Zaledwie półtorej minuty zajęło szajce z Manchesteru wycięcie katalizatora w samochodzie zaparkowanym na ulicy. Mężczyznom, których uchwyciła kamera monitoringu, nie przeszkadza nawet, że w pewnym momencie obok pojawia się starsza kobieta, która wsiada do samochodu zaparkowanego obok Hondy Jazz, z której złodzieje wycinali katalizator.

Okazuje się, że to nie jedyne nagranie z tego typu zuchwałą kradzieżą. Wielka Brytania ma coraz większy problem z tym procederem – informacje o tego typu kradzieży pojawiają się coraz częściej.

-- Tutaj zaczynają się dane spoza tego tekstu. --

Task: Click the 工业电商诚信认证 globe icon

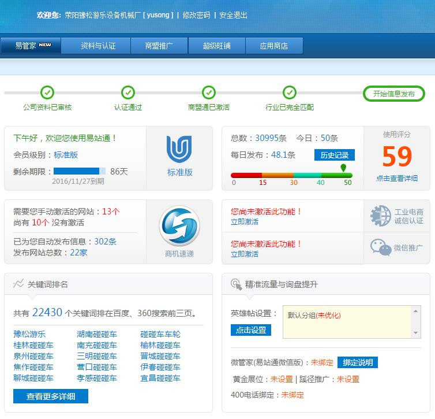Action: click(x=381, y=216)
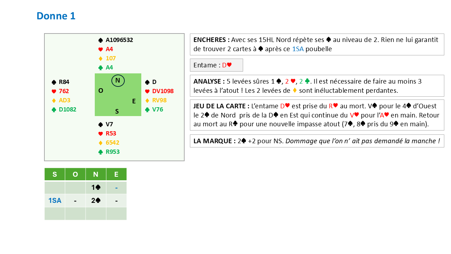Click the blue 1SA text in ENCHERES box

pyautogui.click(x=298, y=49)

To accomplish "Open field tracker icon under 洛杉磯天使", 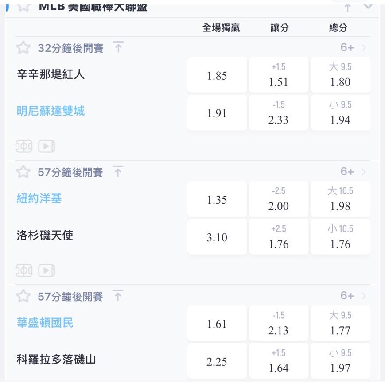I will 24,271.
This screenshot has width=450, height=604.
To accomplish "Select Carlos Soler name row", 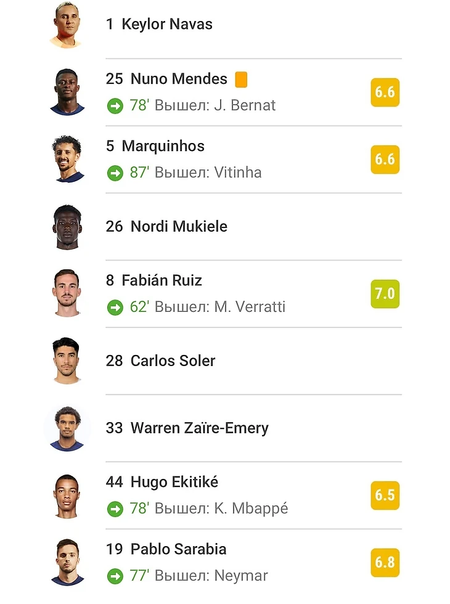I will 173,361.
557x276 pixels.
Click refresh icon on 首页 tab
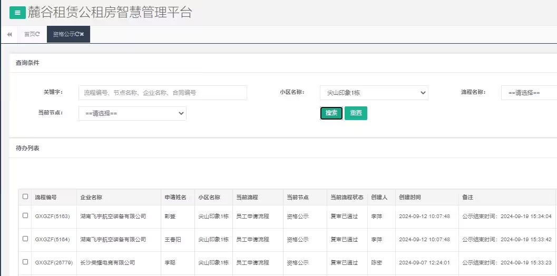[38, 34]
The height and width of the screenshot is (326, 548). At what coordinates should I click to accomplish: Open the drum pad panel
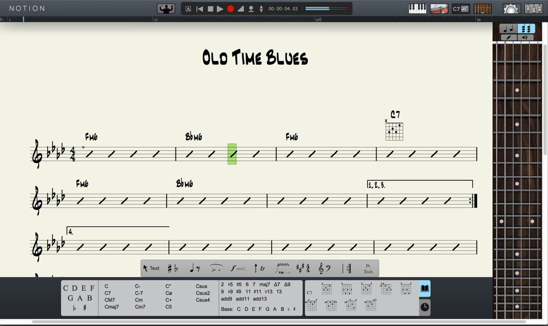[439, 9]
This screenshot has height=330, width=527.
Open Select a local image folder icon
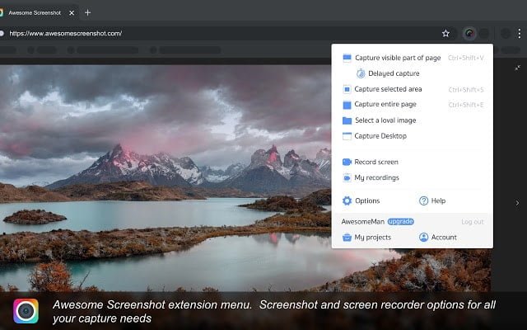click(x=347, y=120)
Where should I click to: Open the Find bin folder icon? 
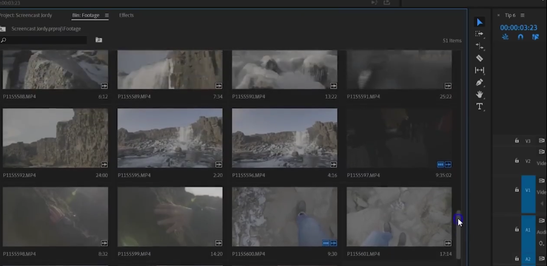(99, 40)

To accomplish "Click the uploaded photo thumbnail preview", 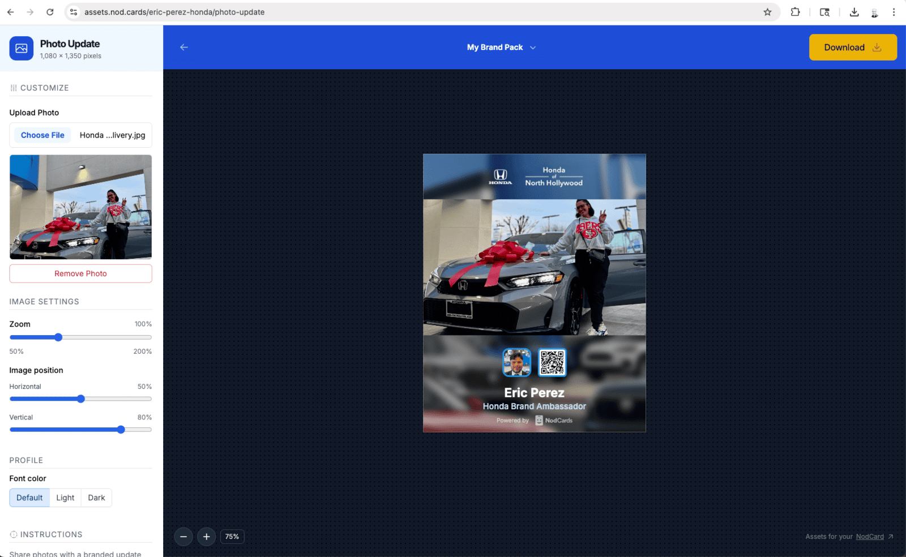I will click(80, 207).
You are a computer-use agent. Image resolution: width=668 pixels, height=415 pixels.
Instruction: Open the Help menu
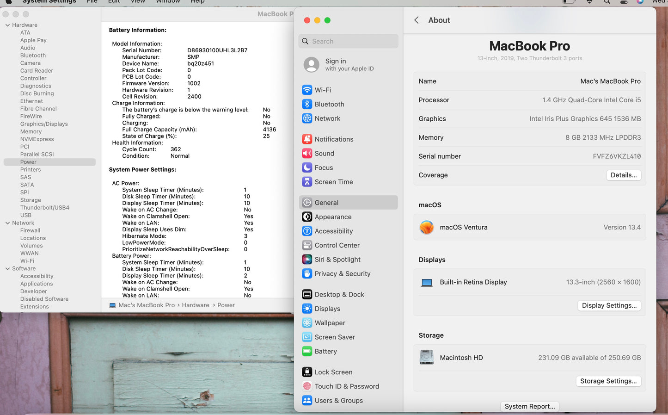(x=197, y=2)
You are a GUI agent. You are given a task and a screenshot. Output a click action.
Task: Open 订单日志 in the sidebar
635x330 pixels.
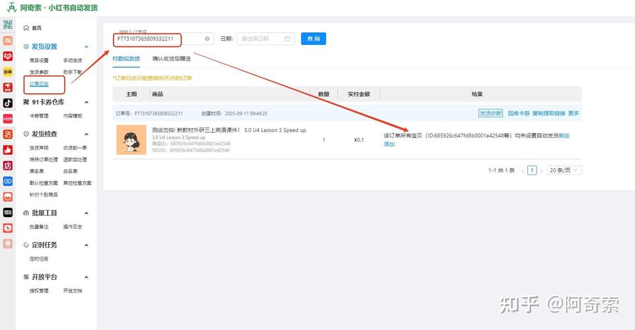[x=39, y=84]
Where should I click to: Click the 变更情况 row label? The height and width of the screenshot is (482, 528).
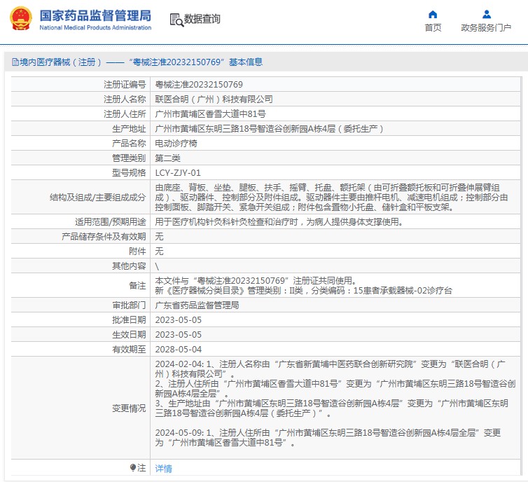[129, 408]
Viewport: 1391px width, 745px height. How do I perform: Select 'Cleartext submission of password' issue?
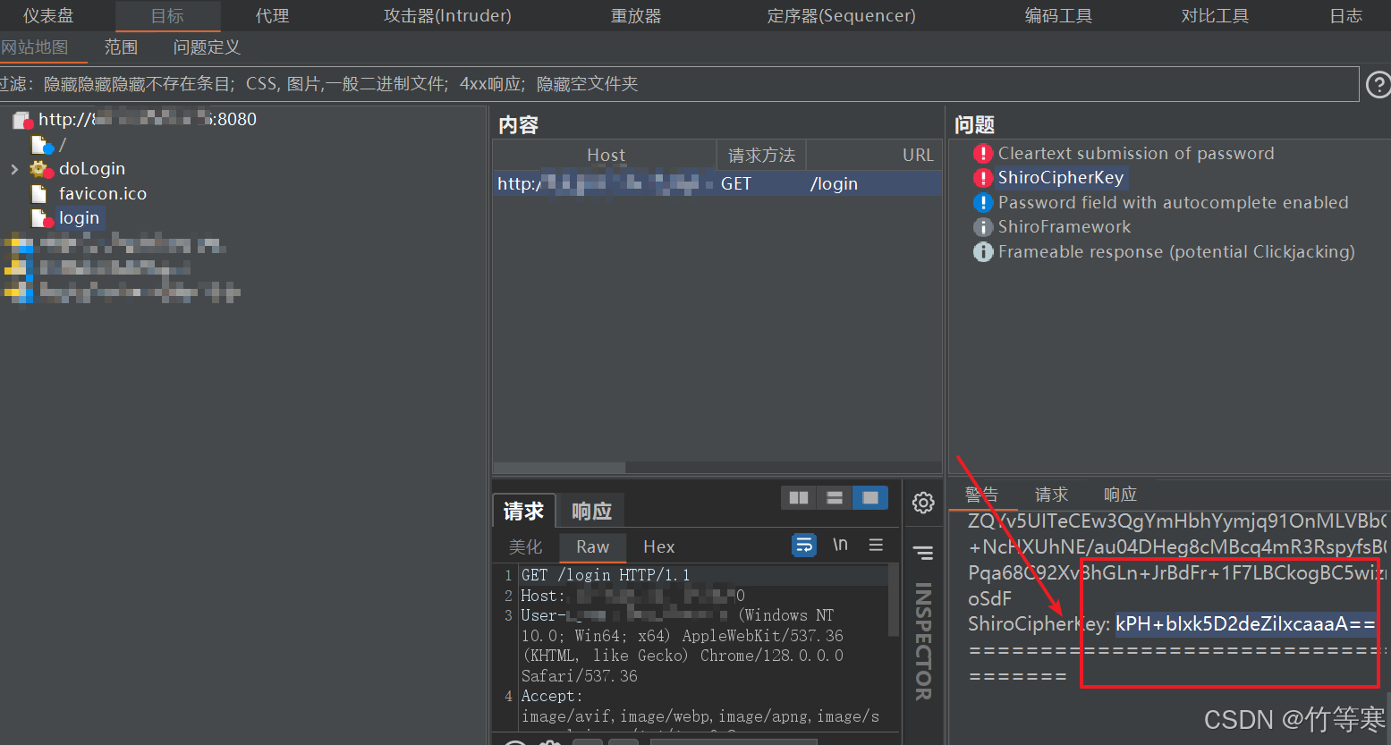click(1135, 154)
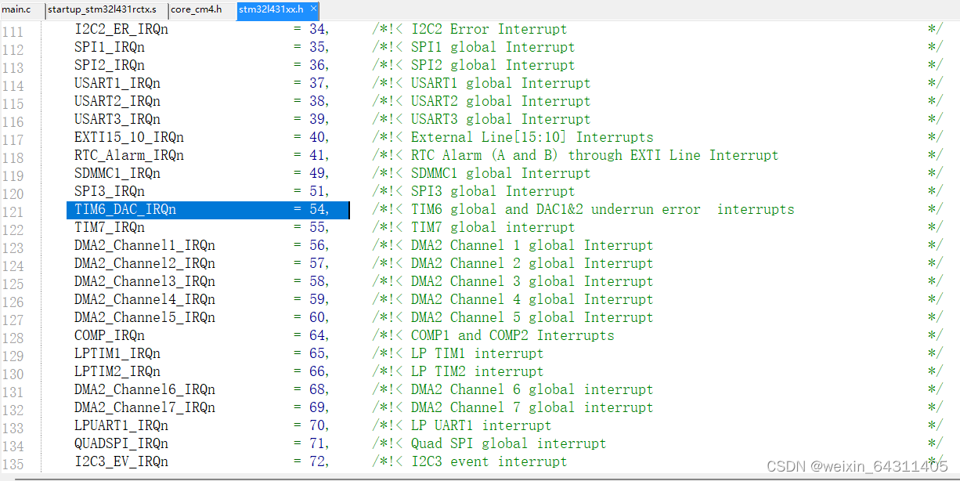Click line number 111
Image resolution: width=960 pixels, height=481 pixels.
pos(14,29)

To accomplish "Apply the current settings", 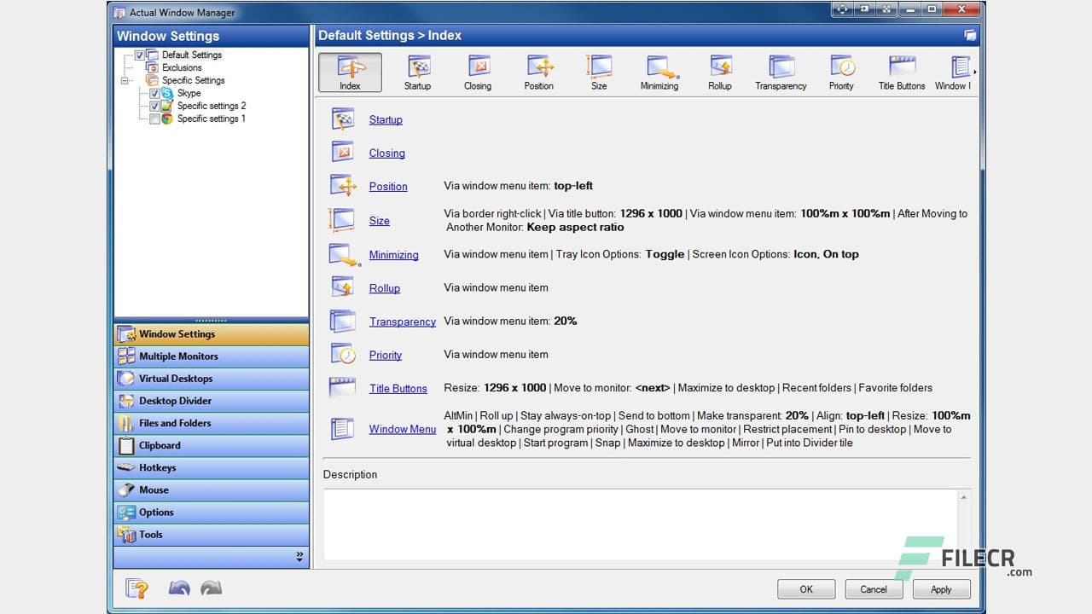I will pos(941,588).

Zuchwałość złodziej katalizatorów jest podyktowana ich bardzo wysokimi cenami, więc trudno się dziwić, że pojawia się coraz więcej śmiałków na szybkie pieniądze. Katalizator w skupie może kosztować nawet kilka tysięcy złotych! Z drugiej strony punkty skupu wychodzą klientom naprzeciw – do niektórych można wysłać katalizatory kurierem, bez zbędnego jeżdżenia.

Co prawda firmy skupujące katalizatory zachowują pozory uczciwości, gdyż zazwyczaj wymagają od osób dostarczających części wylegitymowania się dowodem osobistym i (lub) podpisania oświadczenia, że dany element nie pochodzi z nielegalnego źródła. Jednak prawda jest taka, że mimo iż każdy katalizator ma swój numer, to przypisanie go do konkretnego samochodu zazwyczaj nie jest możliwe.